[Data extract Boundary: Start]

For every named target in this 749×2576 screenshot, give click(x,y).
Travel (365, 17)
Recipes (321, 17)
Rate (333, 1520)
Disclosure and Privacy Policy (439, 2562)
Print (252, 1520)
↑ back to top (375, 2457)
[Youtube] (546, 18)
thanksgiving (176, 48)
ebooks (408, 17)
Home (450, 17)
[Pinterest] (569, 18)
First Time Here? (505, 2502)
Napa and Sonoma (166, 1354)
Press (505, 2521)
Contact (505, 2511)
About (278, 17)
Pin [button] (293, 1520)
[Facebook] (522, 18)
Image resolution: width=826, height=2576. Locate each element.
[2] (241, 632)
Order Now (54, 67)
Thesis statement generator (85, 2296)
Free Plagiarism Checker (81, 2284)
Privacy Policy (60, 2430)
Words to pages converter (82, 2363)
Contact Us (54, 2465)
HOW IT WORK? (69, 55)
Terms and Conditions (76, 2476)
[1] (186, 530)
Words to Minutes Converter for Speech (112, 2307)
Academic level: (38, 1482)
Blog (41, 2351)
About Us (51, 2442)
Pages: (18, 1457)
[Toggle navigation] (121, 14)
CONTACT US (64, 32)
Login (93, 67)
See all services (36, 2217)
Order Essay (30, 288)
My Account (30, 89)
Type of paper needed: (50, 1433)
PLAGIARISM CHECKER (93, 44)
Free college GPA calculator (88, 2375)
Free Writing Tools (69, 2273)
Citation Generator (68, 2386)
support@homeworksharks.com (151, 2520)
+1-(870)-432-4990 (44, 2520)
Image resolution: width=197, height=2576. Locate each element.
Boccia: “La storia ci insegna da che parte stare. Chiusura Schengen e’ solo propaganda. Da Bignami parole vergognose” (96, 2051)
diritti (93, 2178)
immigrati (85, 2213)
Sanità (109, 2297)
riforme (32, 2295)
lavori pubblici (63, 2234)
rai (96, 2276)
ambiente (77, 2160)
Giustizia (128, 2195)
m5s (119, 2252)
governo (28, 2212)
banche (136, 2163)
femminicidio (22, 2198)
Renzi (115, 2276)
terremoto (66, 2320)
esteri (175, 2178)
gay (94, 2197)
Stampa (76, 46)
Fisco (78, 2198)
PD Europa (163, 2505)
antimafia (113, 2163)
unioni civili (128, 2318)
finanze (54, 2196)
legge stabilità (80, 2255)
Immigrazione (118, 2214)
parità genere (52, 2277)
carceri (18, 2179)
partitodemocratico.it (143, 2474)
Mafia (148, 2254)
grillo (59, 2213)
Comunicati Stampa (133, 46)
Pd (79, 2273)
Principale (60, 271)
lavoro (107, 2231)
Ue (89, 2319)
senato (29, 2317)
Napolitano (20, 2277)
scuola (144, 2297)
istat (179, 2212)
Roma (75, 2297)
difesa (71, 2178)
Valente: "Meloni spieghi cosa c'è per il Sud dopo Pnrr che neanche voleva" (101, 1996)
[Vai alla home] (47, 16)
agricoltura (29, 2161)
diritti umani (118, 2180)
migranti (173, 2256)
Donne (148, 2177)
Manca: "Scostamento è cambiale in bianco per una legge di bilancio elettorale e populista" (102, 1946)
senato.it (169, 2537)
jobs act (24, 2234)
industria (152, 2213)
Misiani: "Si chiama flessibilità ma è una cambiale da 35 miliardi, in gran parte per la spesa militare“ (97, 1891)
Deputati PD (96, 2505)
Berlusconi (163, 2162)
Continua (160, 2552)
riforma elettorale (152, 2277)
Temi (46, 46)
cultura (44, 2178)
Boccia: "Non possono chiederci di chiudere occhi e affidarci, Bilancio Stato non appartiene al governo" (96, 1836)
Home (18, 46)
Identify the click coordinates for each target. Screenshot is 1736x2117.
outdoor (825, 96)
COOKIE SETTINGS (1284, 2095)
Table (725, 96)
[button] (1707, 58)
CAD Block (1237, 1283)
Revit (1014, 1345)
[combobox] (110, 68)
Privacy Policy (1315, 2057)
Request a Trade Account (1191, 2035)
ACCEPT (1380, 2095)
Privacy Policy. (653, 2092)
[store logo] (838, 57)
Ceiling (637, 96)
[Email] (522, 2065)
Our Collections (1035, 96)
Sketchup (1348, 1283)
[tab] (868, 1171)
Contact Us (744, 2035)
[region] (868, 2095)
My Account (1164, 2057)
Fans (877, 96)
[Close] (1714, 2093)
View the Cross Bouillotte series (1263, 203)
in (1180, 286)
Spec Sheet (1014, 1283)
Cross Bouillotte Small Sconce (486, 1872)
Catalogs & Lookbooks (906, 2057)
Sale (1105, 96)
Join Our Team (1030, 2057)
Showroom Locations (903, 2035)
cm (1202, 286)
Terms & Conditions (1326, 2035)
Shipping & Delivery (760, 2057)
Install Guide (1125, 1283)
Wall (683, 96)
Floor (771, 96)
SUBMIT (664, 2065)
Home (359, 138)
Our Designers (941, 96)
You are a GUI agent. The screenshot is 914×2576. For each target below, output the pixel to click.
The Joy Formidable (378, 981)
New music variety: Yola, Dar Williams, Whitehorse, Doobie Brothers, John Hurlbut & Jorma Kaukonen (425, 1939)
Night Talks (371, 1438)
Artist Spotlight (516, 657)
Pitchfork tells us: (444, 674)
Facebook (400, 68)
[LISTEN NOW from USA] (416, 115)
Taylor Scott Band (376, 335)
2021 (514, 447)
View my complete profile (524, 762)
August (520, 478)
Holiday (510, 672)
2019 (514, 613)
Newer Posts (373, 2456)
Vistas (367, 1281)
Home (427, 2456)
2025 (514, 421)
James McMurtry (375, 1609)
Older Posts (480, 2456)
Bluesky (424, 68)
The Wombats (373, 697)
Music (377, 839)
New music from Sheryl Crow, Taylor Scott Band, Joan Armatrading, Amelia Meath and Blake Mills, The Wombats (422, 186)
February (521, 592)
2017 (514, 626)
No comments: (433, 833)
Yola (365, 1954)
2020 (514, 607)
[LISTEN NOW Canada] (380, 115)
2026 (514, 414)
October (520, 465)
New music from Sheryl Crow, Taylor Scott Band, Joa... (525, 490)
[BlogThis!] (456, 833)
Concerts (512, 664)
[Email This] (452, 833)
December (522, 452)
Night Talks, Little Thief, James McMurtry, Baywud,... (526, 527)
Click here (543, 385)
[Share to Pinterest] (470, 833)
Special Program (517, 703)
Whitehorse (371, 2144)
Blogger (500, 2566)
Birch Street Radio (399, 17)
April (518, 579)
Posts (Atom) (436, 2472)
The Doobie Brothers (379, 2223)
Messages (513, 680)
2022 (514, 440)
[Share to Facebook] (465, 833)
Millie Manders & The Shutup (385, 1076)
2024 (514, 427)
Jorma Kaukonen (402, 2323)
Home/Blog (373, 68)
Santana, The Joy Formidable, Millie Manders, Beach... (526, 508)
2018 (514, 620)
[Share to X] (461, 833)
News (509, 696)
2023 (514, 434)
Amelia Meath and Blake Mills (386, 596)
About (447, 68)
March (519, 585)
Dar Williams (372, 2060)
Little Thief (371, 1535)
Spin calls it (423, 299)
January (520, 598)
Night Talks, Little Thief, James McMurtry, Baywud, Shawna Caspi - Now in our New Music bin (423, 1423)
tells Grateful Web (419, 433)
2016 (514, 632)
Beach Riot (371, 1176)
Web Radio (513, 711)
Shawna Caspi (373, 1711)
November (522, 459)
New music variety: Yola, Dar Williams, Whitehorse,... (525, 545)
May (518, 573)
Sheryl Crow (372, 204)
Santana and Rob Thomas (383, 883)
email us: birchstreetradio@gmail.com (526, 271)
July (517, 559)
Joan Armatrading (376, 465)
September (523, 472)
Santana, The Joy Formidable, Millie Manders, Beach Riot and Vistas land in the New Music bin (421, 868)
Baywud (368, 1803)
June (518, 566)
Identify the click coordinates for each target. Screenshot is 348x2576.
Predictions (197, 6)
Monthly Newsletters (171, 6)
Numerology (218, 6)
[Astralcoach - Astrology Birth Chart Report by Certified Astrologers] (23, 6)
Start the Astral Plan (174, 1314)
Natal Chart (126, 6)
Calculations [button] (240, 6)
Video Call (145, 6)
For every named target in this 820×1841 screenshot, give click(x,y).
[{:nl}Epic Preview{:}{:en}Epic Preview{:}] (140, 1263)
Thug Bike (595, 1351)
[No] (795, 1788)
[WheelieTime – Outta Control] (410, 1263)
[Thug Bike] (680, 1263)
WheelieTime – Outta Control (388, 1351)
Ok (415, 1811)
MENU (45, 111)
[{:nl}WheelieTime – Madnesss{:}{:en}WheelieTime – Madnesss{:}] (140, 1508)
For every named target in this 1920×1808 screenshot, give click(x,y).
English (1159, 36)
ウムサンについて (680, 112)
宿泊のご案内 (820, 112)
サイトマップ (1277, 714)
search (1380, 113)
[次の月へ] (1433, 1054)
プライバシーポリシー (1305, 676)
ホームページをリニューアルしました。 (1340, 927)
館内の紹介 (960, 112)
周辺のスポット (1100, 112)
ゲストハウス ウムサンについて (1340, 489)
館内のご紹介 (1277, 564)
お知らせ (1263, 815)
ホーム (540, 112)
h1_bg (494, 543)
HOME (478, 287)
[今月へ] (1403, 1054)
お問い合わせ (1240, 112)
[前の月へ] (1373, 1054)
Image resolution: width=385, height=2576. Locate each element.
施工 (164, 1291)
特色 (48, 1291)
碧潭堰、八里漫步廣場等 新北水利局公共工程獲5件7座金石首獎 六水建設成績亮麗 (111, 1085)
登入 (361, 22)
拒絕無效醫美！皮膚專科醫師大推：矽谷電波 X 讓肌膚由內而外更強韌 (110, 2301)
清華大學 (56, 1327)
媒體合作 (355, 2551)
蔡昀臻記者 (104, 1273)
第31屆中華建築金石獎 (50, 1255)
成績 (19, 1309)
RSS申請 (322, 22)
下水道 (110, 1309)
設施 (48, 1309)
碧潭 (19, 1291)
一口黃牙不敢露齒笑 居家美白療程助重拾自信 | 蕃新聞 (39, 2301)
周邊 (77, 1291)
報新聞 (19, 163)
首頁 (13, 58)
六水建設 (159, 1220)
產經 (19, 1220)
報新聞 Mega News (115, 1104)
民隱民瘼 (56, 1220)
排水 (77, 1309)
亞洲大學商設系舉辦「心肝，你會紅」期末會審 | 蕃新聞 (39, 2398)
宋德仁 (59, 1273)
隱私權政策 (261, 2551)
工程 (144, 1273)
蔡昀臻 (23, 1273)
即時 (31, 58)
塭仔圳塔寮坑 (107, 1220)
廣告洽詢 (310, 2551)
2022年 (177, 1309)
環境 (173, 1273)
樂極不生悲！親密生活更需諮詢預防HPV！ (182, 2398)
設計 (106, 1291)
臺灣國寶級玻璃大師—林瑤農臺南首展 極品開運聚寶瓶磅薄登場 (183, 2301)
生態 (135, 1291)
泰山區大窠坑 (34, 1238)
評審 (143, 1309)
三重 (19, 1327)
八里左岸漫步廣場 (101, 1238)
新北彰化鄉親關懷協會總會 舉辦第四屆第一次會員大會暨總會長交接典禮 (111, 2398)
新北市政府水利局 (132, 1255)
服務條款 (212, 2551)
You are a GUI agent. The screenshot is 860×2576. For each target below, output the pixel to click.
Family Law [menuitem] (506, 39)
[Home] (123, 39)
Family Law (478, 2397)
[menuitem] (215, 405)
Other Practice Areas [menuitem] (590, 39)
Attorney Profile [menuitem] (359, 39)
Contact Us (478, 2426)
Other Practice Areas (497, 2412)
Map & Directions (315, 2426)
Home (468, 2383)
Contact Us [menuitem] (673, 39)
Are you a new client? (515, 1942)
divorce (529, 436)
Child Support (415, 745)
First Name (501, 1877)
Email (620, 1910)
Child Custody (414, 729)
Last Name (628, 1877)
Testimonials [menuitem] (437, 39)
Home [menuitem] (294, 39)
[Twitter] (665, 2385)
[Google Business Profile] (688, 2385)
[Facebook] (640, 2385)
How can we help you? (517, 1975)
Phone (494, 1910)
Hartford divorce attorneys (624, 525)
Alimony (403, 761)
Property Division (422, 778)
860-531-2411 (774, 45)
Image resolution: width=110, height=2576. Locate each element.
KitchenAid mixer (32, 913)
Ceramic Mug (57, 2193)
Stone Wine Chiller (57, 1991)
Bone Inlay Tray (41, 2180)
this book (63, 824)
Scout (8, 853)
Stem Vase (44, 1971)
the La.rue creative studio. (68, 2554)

[Data extract Boundary: End]

Exercise brief
Of all the entries above, repeat only the lines from the line that has "Contact Us (478, 2426)" to the line that has "[Google Business Profile] (688, 2385)", both lines included, exactly.

Answer section
Contact Us (478, 2426)
Other Practice Areas (497, 2412)
Map & Directions (315, 2426)
Home (468, 2383)
Contact Us [menuitem] (673, 39)
Are you a new client? (515, 1942)
divorce (529, 436)
Child Support (415, 745)
First Name (501, 1877)
Email (620, 1910)
Child Custody (414, 729)
Last Name (628, 1877)
Testimonials [menuitem] (437, 39)
Home [menuitem] (294, 39)
[Twitter] (665, 2385)
[Google Business Profile] (688, 2385)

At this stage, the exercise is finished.